Review the documentation and based on the TEMPEST ZONE in the CNSSAM TEMPEST/01-13, RED/BLACK Installation Guidance, verify whether the required separations between RED and BLACK equipment and cables are met. This includes cable routing inside equipment cabinets. Depending on the TEMPEST ZONE, the separation requirements are: - Minimum equipment separation - 50 cm or 1m - Minimum cable separation - 5 cm or 15 cm If the cables or equipment are closer than the minimum cable and equipment separation distances, this is a finding.
Install cabling and equipment in accordance with CNSSAM TEMPEST/01-13, RED/BLACK Installation Guidance. Depending on the TEMPEST ZONE, the separation requirements are: - Minimum equipment separation - 50 cm or 1m - Minimum cable separation - 5 cm or 15 cm
Review documentation to determine whether approved dial isolators and A/B switches are being used. DISN Video Services (DVS) maintains a list of A/B switches and dial isolators that have been TEMPEST certified to meet the above requirements at http://disa.mil/Services/Network-Services/Video/~/media/Files/DISA/Services/DVS/red_black_peripherals.xls. If the A/B switch or dial isolator is not on the list, this is a finding.
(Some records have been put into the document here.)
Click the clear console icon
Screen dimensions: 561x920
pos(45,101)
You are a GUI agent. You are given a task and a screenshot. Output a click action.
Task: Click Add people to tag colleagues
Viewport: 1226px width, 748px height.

Obtain and install DVS-approved dial isolators and A/B switches that maintain the following port-to-port isolation standards: • 100 dB over the baseband audio frequency range between 0.3 and 15 kHz. • 80 dB over the baseband video frequency range up to 5 MHz. • 60 dB over the frequency range from one times (Rd) to ten times the basic data rate (10Rd) of the digital signal(s) processed.
Interview the IAO to validate compliance with the following requirement: Verify all video teleconferencing system components retain the Standard Mandatory DoD Notice and Consent Banner on the screen until acknowledgement of the usage conditions by taking explicit actions to log on for further access.
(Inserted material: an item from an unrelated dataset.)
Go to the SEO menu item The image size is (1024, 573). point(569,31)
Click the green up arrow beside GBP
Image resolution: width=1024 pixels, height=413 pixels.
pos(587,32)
Configure all video teleconferencing system components to retain the Standard Mandatory DoD Notice and Consent Banner on the screen until acknowledgement of the usage conditions by taking explicit actions to log on for further access.
Confirm a policy and supporting procedures are in place that address the placement and operation of video conferencing, UC soft client, and speakerphone speakers to prevent disclosure of sensitive or classified information over non-secure systems. Operational policy and procedures are included in user training and guides. The policy and supporting procedures should take into account the classification of the area where the video conferencing equipment, the PC supporting a UC soft client, and Voice Video endpoints are placed, as well as the classification and need-to-know restraints of the information communicated within the area. Include measures such as closing office or conference room doors, adjusting volume levels in open offices, and muting microphones when not directly in use. If a policy and supporting procedures governing video conferencing, UC soft client, and speakerphone speaker operations preventing disclosure of sensitive or classified information over non-secure systems do not exist or are not enforced, this is a finding.
Document and enforce a policy and procedure for video conferencing, UC soft client, and speakerphone speaker operations to prevent disclosure of sensitive or classified information over non-secure systems. Ensure appropriate training is provided for users. The policy and supporting procedures should take into account the classification of the area where the video conferencing equipment, the PC supporting a UC soft client, and Voice Video endpoints are placed, as well as the classification and need-to-know restraints of the information communicated within the area. Include measures such as closing office or conference room doors, adjusting volume levels in open offices, and muting microphones when not directly in use.